Not Wichita State. Not the ball-hawking, glass-busting, elbow-greasing, loose-ball gobbling Shockers, who never back down from a fight.
It wasn’t so much that WSU backed down against Indiana State at Koch Arena. It was more like the Shockers just didn’t have the energy to put up their dukes.
A tougher, gamer, smarter Sycamores team rose to the occasion in a hostile environment and against a team that was feeling pretty good about its No. 15 ranking.
When Indiana State had closed out a 68-55 victory – and handed WSU its most lopsided home loss since a 70-56 defeat at the hands of Stanford in the second round of the 2009 NIT – the Sycamore players whooped and hollered.
Who could blame them?
It was an impressive showing by a good team, one that might have snuck up on Wichita State. It’s heady stuff to be ranked as the 15th best team in the country, and it looked like the Shockers’ heads were pretty full.
This is a team that likes to play street ball. They’re hard and determined and constantly revolving 78 times per minute.
Indiana State successfully slowed the Shockers down to 33 with a combination of zone and man-to-man defense, depending on whether the Sycamores scored on their possessions.
If only the Shockers had shot 33 percent.
Instead, Wichita State made a season-low 27.1 percent from the field. And get this: the Shockers were just 7 of 31 from inside the three-point line.
WSU’s best inside scorer, 6-foot-8 senior Carl Hall, took two shots in 21 minutes. Malcolm Armstead, Demetric Williams and Cleanthony Early were the ones firing away against Indiana State, but were a combined 9 of 35 from the field and made 5 of 21 three-point attempts.
“So many things were not the norm tonight,” WSU coach Gregg Marshall said, so baffled by his team’s performance that he couldn’t be angry, only disappointed. “We got it to within four points a couple of times and then we would not get a stop, we don’t make a basket, we miss a free throw, we turn the ball over. It was just a number of things.”
Indiana State used a 21-8 flurry in the final 7:07 of the first half to lead 39-28 at halftime.
It sent a mild buzz through Koch Arena, but if WSU fans know one thing about their team it’s that the Shockers are usually a second half buzz-saw.
Sure enough, the blades were turning as the second half started. Wichita State scored the first seven points and for the first time in a while, Indiana State was dazed.
Then Sycamores guard Dawon Cummings, who played at Coffeyville Community College, hit the shot of the night for ISU, a three-pointer that was like releasing a pressure valve for the Sycamores.

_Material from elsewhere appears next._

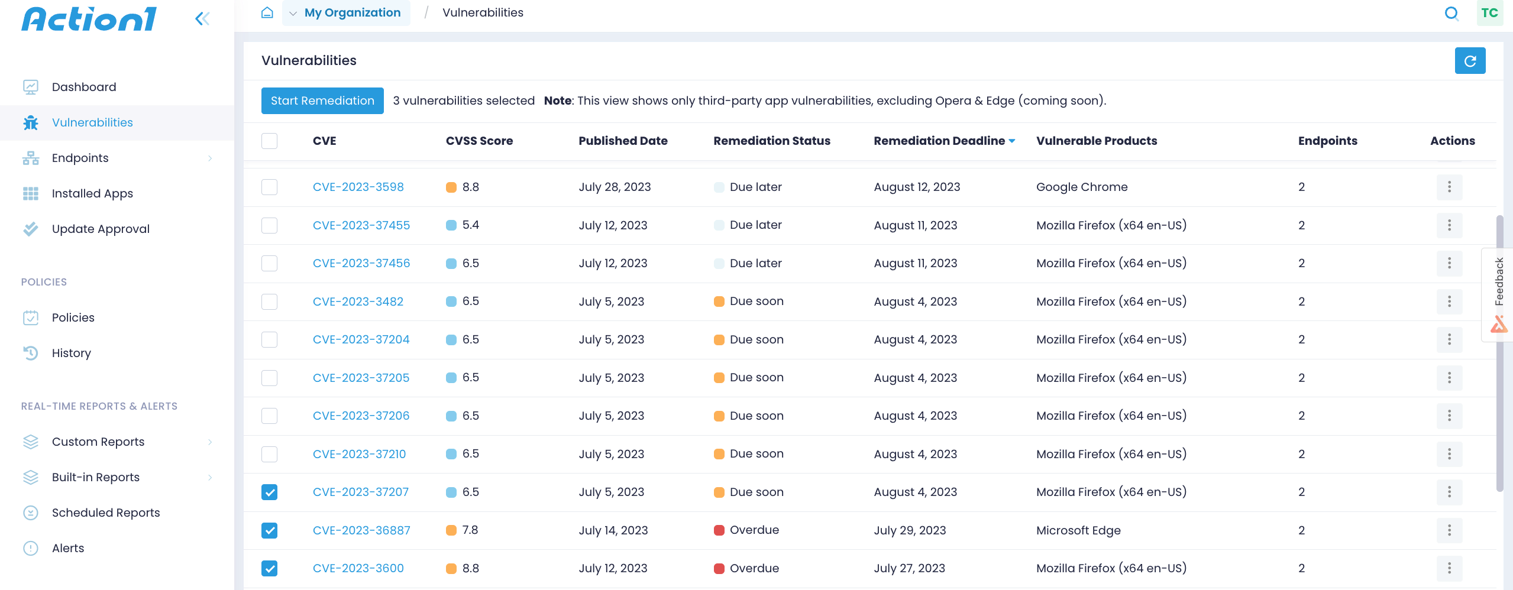Open the actions menu for CVE-2023-36887
Image resolution: width=1513 pixels, height=590 pixels.
(x=1450, y=530)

“I didn’t know if we were ever going to score again,” Indiana State coach Greg Lansing said. “Dewon’s got some guts. We talked a lot before this game about courage and intestinal fortitude.”
Both attributes the Shockers have been beating teams over the head with. Nobody – nobody – leaves it on the floor like Wichita State.
It’s time to amend that, probably. It should be nobody except Indiana State, which seemed a step quicker and a half-inch higher than the Shockers all night.
WSU did hang around during most of the second half. After Indiana State increased its lead to 10, the Shockers got it as close as two, 50-48, after two Cleanthony Early free throws with 7:26 left.
There wasn’t a person in the near-sellout crowd of 10,216 that didn’t expect WSU to seal the deal. Except, that is, for those feisty Sycamores.
Why, I must ask, was there only a near sell-out to see the nation’s No. 15 team? What’s up with that?
Nothing the crowd could do, and it did its best, could pull the Shockers through.
“We got it right there and then it felt like they would make a play to stop our run,” the Shockers’ Williams said. “Every time we were right there, they made a play. We couldn’t get over the hump.”
So now what?
Wichita State is still 19-3, still in a tie for the lead in the Missouri Valley Conference, still a darn good basketball team.
But Indiana State came into Koch Arena and took it to the Shockers, ending their 19-game home winning streak. It’s not the Sycamores weren’t dangerous. They improved to 14-7 and have beaten ranked teams Miami (Fla.) and Mississippi.
Still, to see Wichita State handled on its home floor the way it was handled Tuesday night is cause for concern.
All Marshall can do is to regroup and prepare his team for what is sure to be a tough road test Saturday at Northern Iowa, a team that will want to make amends for a 66-41 loss to the Shockers at Koch Arena in late December.
That one is going to tell us a lot about WSU. Was the Indiana State loss a fluke, or a funk that won’t easily be reversed?